2008年04月10日

目指すは環境と健康と食料自給率

 中国産の毒餃子問題が、日本の食糧自給率が30%台の低さをクローズアップさせてくれています。都市化、工業化の波は人間本来の営みをも否定してしまっているように思えます。また、団塊の世代が定年の年齢にさしかかり、高齢化も止められません。それに伴い、医療費や被介護者も年々増加傾向にあります。そろそろ、TRIZのSカーブ分析でいう「成長期」、「成熟期」の価値観から脱皮した考え方をする必要になってきたと思います。「成熟期」から「衰退期」になってきているわけです。

 セオリー通りだと、「衰退期」になるとコスト競争に陥り、企業も従業員も努力しても疲弊するばかりとなります。そこで、従来とは違った視点でビジネスも考えなければいけなくなってきています。そのブレークスルーのヒントとなるキーワードが、「環境」、「健康」、「食料自給率」になるわけです。食料自給率を上げるために地方の農業を活性化させるのです。地産地消を推進すると、中国から食料を輸入削減できて、CO2削減にも貢献できるはずです。団塊の世代の余った労働力を、農業や介護へんと転換させていく。自然と接する機会が増加し健康へとつながる。自然の摂理にも適応できてしまうわけです。

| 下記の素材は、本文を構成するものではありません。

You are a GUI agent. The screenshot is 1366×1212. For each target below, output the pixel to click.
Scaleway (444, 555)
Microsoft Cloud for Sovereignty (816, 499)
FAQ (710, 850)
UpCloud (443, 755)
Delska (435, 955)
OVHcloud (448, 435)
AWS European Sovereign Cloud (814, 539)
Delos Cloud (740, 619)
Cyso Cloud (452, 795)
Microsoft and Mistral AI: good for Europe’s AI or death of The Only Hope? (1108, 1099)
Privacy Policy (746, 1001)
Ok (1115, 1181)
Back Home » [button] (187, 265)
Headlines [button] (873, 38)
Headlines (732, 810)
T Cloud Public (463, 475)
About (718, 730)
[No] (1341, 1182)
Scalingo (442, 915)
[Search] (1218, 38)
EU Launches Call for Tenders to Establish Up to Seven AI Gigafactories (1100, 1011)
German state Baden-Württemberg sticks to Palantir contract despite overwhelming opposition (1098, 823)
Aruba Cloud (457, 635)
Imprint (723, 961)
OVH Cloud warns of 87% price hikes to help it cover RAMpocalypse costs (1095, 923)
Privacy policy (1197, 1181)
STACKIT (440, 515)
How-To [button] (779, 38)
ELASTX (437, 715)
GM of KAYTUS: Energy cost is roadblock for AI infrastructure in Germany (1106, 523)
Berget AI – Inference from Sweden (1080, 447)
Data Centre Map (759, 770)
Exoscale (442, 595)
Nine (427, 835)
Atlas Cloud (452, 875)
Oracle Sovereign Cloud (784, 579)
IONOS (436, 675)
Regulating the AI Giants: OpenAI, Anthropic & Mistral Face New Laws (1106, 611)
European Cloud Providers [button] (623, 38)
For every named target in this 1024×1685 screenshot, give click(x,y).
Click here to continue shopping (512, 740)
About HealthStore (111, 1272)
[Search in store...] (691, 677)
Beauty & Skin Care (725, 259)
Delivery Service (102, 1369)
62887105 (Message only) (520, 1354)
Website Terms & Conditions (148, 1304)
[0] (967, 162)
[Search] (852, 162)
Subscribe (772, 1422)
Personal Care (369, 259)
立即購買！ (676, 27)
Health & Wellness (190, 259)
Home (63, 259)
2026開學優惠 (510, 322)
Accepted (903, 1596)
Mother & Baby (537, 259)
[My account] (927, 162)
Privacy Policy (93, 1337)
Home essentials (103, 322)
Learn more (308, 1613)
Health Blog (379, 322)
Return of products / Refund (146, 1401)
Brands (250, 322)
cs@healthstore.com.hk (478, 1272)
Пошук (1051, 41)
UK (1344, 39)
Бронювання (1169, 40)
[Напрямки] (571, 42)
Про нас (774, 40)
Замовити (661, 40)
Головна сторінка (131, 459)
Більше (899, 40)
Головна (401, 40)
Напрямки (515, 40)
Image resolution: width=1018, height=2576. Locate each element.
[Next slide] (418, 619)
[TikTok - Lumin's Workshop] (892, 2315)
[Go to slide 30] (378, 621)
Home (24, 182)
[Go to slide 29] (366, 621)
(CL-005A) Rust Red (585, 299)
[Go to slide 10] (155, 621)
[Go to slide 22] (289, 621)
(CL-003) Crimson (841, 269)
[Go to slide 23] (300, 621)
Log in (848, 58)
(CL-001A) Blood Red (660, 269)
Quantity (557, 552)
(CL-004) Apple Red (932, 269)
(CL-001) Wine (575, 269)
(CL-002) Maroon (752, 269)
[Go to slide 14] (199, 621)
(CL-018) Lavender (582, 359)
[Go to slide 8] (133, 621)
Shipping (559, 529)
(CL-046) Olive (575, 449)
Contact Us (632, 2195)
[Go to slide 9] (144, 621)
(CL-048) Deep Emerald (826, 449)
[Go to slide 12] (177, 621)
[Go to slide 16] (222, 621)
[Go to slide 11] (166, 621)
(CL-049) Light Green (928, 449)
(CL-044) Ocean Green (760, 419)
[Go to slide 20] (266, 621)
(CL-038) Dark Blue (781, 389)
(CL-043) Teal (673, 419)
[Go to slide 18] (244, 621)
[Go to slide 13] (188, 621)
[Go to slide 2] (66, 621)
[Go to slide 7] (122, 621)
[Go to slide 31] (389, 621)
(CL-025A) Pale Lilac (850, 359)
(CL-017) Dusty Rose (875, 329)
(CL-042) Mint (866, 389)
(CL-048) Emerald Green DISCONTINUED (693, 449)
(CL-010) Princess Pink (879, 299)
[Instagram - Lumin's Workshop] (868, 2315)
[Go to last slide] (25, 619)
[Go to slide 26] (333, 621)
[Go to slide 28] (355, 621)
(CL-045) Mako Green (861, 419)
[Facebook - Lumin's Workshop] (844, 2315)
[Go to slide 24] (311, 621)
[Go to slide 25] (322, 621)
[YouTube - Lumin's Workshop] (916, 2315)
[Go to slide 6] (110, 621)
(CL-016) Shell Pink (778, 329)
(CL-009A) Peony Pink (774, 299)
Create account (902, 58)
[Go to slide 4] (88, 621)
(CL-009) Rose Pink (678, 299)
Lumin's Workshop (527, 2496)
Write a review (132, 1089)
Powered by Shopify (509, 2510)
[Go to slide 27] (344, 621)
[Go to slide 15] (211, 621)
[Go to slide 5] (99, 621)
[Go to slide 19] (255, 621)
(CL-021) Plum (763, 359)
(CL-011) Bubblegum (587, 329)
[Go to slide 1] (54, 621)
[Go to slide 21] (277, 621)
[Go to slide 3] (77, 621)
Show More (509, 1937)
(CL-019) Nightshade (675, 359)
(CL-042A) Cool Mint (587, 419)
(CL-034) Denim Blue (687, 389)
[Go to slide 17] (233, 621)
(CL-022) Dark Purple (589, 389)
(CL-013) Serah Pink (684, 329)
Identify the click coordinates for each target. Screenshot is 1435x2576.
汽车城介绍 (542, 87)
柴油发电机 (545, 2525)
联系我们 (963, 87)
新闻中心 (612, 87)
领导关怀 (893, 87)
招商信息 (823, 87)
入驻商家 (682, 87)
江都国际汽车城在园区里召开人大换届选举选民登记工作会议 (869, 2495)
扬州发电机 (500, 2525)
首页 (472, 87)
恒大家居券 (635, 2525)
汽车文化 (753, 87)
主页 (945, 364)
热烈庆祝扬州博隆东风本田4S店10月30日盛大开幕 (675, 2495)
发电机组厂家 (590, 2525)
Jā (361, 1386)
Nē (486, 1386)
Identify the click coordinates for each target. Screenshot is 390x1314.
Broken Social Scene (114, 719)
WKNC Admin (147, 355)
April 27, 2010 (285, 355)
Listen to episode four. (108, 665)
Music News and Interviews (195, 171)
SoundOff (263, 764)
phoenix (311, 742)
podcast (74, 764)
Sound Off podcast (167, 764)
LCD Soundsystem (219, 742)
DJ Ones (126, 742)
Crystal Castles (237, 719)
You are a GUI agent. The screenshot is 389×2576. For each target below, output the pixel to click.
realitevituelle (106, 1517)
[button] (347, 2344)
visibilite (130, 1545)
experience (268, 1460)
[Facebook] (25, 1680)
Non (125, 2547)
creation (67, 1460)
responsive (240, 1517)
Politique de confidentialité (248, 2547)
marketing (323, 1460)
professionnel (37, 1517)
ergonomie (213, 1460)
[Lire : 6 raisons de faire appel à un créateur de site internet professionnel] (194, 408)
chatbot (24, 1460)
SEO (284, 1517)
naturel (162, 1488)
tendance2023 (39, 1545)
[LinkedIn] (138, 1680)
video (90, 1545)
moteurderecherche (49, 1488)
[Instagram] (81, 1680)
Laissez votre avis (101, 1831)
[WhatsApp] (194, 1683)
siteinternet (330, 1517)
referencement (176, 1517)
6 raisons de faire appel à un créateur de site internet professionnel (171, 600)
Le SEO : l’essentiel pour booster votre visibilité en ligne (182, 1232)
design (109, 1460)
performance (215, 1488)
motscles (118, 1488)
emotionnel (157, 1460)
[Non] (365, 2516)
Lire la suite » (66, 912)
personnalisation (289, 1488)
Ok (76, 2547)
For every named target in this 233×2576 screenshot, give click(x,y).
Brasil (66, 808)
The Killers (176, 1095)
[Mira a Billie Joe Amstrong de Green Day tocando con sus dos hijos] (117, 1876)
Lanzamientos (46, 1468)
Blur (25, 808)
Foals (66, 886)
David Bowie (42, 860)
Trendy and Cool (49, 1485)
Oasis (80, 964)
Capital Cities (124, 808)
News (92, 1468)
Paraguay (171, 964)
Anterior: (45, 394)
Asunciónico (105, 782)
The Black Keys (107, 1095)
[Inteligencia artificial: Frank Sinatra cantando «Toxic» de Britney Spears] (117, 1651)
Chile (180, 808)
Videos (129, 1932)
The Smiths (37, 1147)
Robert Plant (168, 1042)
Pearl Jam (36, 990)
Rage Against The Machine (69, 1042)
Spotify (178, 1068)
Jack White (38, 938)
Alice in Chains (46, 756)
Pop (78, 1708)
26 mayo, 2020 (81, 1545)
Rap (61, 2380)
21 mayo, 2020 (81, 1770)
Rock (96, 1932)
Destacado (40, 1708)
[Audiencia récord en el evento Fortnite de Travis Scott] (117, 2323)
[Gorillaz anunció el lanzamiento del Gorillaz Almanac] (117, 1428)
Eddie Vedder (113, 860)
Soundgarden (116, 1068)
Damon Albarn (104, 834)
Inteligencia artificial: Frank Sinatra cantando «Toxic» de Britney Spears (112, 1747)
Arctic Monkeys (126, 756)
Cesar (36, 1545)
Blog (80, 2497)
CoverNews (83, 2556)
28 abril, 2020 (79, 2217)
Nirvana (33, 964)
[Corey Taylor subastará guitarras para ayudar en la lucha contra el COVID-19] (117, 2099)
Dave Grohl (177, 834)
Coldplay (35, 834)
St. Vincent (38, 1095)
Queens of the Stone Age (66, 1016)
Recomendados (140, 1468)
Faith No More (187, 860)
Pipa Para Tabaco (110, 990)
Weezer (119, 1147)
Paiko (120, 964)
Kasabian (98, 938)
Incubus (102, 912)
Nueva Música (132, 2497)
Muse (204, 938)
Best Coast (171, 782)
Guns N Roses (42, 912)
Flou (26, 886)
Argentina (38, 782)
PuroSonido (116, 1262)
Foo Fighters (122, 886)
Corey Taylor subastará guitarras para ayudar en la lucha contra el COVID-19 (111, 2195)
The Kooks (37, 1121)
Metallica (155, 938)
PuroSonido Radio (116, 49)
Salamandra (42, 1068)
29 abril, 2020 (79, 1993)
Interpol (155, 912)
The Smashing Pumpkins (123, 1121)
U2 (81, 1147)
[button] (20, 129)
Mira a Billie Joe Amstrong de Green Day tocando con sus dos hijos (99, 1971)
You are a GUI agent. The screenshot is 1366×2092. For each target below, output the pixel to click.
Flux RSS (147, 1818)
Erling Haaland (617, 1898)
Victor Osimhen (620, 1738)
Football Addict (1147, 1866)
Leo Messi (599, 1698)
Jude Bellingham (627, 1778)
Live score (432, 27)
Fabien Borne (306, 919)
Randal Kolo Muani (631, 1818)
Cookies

 ちょうど、ガソリンの暫定税率期限切れに伴い、ガソリンの価格が下がるとCO2を増大させるため、高いままの方がよいとの意見もあります。これは目先の論理で、ではなぜ道路に予算を重点配分するのか、論理的に矛盾してしまいます。ガソリン税で、環境対策として、太陽電池、風力発電、燃料電池、農業奨励などに予算配分するのであれば、納得できるのではないでしょうか。やはり、「何のためにやるのか」と真の目的を問い直す時期にきていると思います。

 日本も内需拡大策として、「環境」、「健康」、「食料自給率」に予算の重点配分を転換し、ノウハウを身につける時期にきています。今後の新規事業のテーマとして、社会貢献できるテーマに投資して、競争力をつけましょう。その蓄積できたノウハウを外国に展開すればよいわけです。コストの安い国でものづくりをして輸入して目先の利益を得る一部の企業、政治家の私利私欲だけでは、最終的に、「無駄なコスト競争」のまま衰退期から抜け出せなくなります。